Welcome to Orbis Exchange Group’s market update.

19th-25th April 2021

Where you will be able to keep up to date with all the latest changes in the currency market.

Great British Pound

With supply issues causing the UK’s vaccination campaign to come off track, the Pound’s success has slightly worn off.

But the loss of its vaccine-related advantage is not the only cause for concern for the GBP as it faces other headwinds in the short term as well.

The International Monetary Fund (IMF) updated its UK growth forecast to 5.3% growth in 2021, but that was ahead of the latest figures. The IMF prediction would see the UK as the fastest-growing G7 country for the year.

£3billion has been spent across pubs, restaurants, retail and hairdressers etc.

Since the UK re-opened their economy last Monday, it has been recorded that £3billion has been spent across pubs, restaurants, retail and hairdressers etc. This highlights that revenge spending is happening and is very likely to continue.

However, GDP is now -7.8% below the pre-virus levels compared to analysts’ expectations of -8.6%.

The most affected sector was the services again, which was 8.8% below its pre-virus mark. The sector grew only 0.2% in the month with shops still shut, but services PMIs and re-hiring seen last week could point to better days in the coming months.
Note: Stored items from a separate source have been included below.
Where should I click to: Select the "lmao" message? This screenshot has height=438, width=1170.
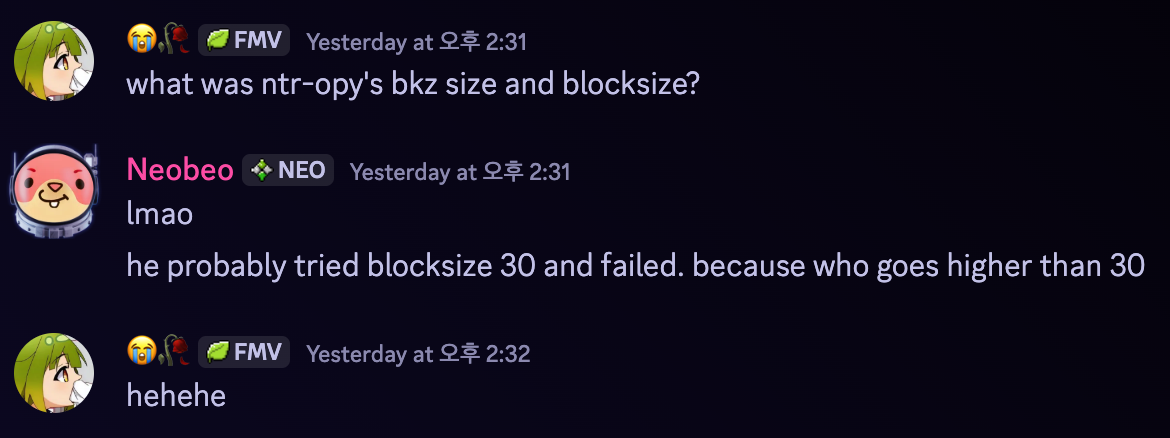160,214
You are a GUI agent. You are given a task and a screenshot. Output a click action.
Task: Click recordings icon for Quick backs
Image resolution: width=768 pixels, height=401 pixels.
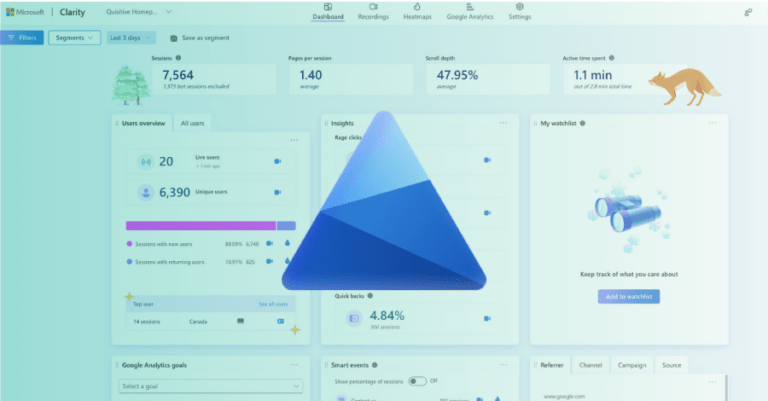487,318

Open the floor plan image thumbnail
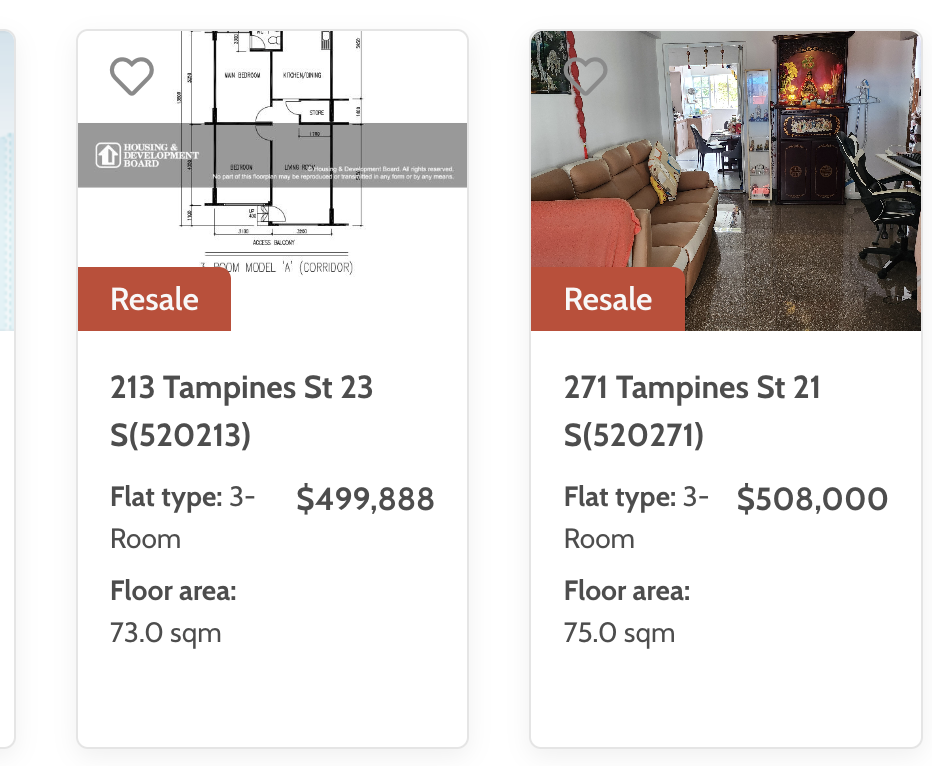[x=272, y=181]
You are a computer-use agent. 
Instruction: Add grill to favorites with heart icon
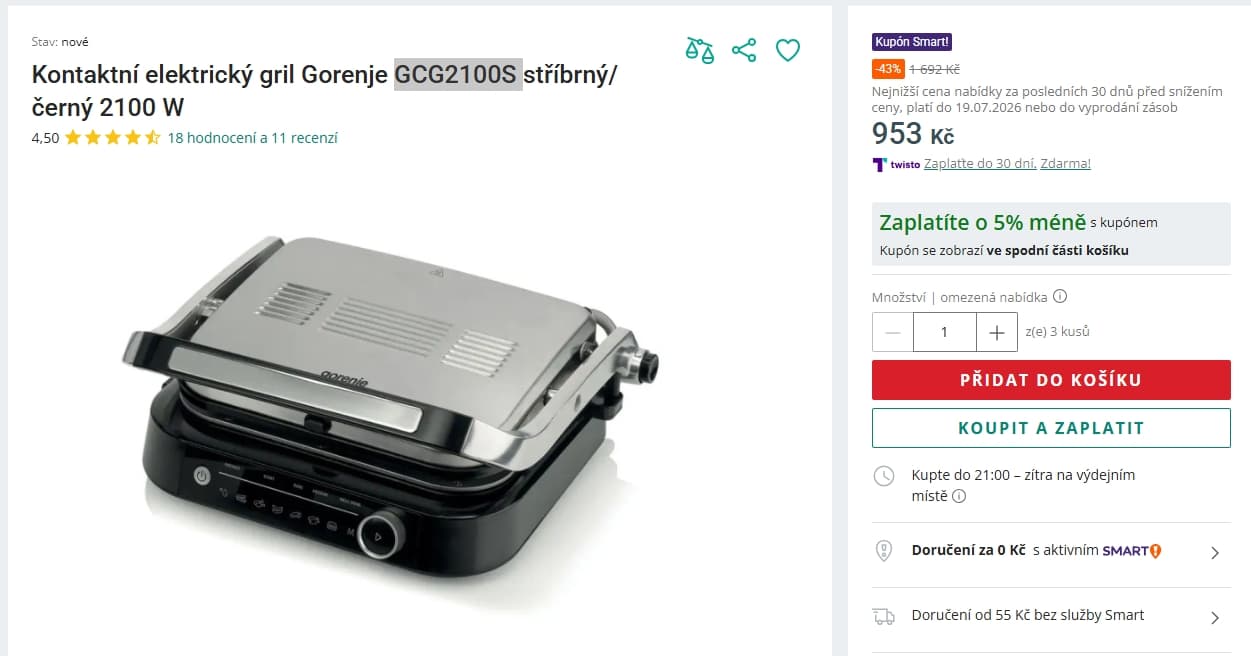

Tomorrow we have the Claimant Count Rate released by the National Statistics. This will show the current unemployment figures in the UK since the reopening of the economy last week. If there is a decrease, then Sterling could see another push over the 13month highs that GBP EUR has been trading at.

Eurozone inflation data

Last Friday we saw the Eurozone inflation data come out, and expectations were met as there was a dip to 0.9%. This is mainly due to the economy being in lockdown.

January’s slump in exports.

A softer inflation number will please the European Central Bank, but it will not do much to shift the GBPEUR outlook. The balance of trade figures released at the same time may help after January’s slump in exports.

The February figures for the UK saw a normalization of trade

The February figures for the UK saw a normalization of trade after a big drop in January exports as companies struggled to react quickly to the last-minute Brexit deal.

Exports in February helped the UK to a 0.4% GDP improvement

The number of goods shipped to the EU rose by 46% from the previous month. Exports are still below 2020 levels but will become steadier in months to come and will provide a clearer picture of Brexit’s impact.

Eurozone call for another lockdown

The country’s health minister was calling for another lockdown on Thursday, which implies that the Eurozone is still struggling with COVID-19 cases.

US Dollar

Last week US weekly jobless claim fell to lowest pandemic level. The USD saw a lot of pressure from falling Treasury yields, which pulled back from last month’s surge.

Federal Reserve will keep interest rates low for a prolonged period

Now investors are convinced that the Federal Reserve will keep interest rates low for a prolonged period. These yields are offering little support for the US dollar as they have been stuck in a tight range in recent months, despite rising historically.

Further, US shoppers boosted spending in the retail sector last month. Proving that the government’s stimulus funds positively impacted American households. The economy reopened more as well from lockdown restrictions. This meant retail sales jumped by 9.8% in March.